BRIEF DESCRIPTION OF THE FIGURES

FIG. 1 shows a schematic diagram of the assembly apparatus in the form of a plan view. The apparatus shown is equipped with two airlocks (23, 10). The placing locations (13, 15, 17, 19) are populated in the interior of the glovebox with four trays, a tray with electrolyte vessels (no reference signs) being located above the placing locations.

FIG. 2.a shows a schematic depiction of a component of a cell (102), which component is lying in the indentation (101) of a separator element (103).

FIG. 2.b shows a schematic depiction of a stack-shaped arrangement of five separator elements (103) and five components (102). In the outer zone of the upper side of the individual separator elements are located depressions, into which are fixed the centering lugs of the separator elements located thereabove.

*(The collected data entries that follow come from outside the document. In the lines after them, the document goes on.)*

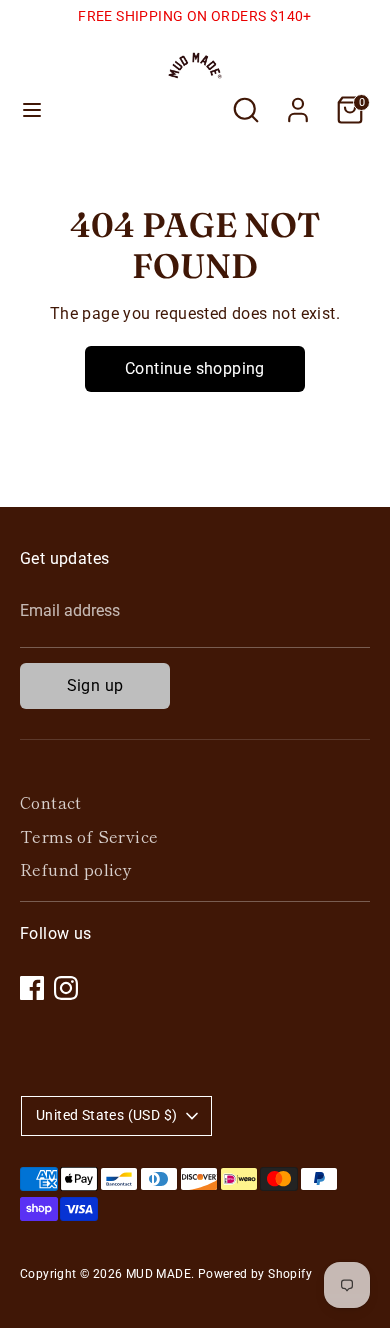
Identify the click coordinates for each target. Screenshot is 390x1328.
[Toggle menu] (32, 109)
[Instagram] (66, 988)
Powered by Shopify (255, 1274)
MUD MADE (158, 1274)
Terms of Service (89, 836)
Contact (51, 802)
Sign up (95, 685)
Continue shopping (195, 368)
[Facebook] (32, 988)
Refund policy (76, 869)
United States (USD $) (106, 1115)
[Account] (298, 101)
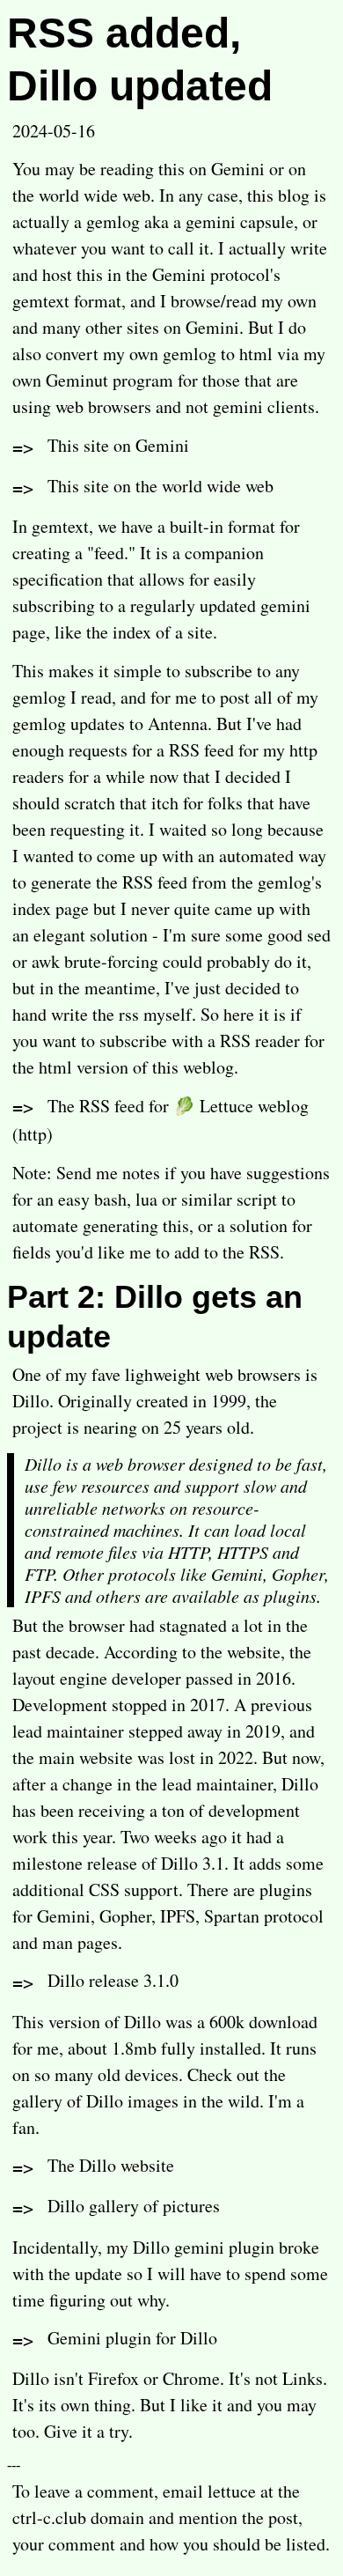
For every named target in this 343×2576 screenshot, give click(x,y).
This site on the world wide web (160, 486)
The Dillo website (110, 2165)
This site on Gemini (118, 445)
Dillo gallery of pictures (133, 2206)
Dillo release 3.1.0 (113, 1980)
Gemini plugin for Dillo (132, 2338)
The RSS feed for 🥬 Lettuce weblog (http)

FIG. 2.c shows a side view of a tray (152), in which two populated depressions and a gripper for handling elements may be seen.

FIG. 3 shows a schematic depiction in plan view of a tray which is equipped with four depressions. Three of the depressions are populated with components and separator elements and the fourth depression is left free of components.

FIG. 4.a shows a schematic depiction of the method steps when matching the electrode elements, which are firstly transferred from the stack (200) to the balance (201) and then, as a function of the weighing result, supplied either to the assembly station (202) or to the waste position (203). The elements which are placed in the waste position are not intended for further use and are disposed of.

FIG. 4.b shows a schematic depiction, corresponding to the flow diagram shown in FIG. 4.a, of the method steps when matching the electrode elements. In contrast with the diagram shown in FIG. 4.a, the apparatus is equipped with separate stacks for electrode elements, such that the cathode and the anode are supplied from separate stacks.

FIG. 5.a shows a schematic diagram in plan view of a tray equipped with 6×3 depressions, each side of which tray comprises two coupling elements (220, 222). (Hook-shaped coupling elements in plan view.)

FIG. 5.b shows a side view of two trays which are connected to one another via hook-shaped coupling elements (220).

FIG. 5.c shows a schematic depiction of a tray equipped with 6×3 depressions, which is similar to the tray in FIG. 5.a but comprises other magnetic coupling elements on the side.

FIG. 6.a shows a schematic depiction of a magnetic coupling element. Detail diagram of the coupling element (220) from FIG. 5.c.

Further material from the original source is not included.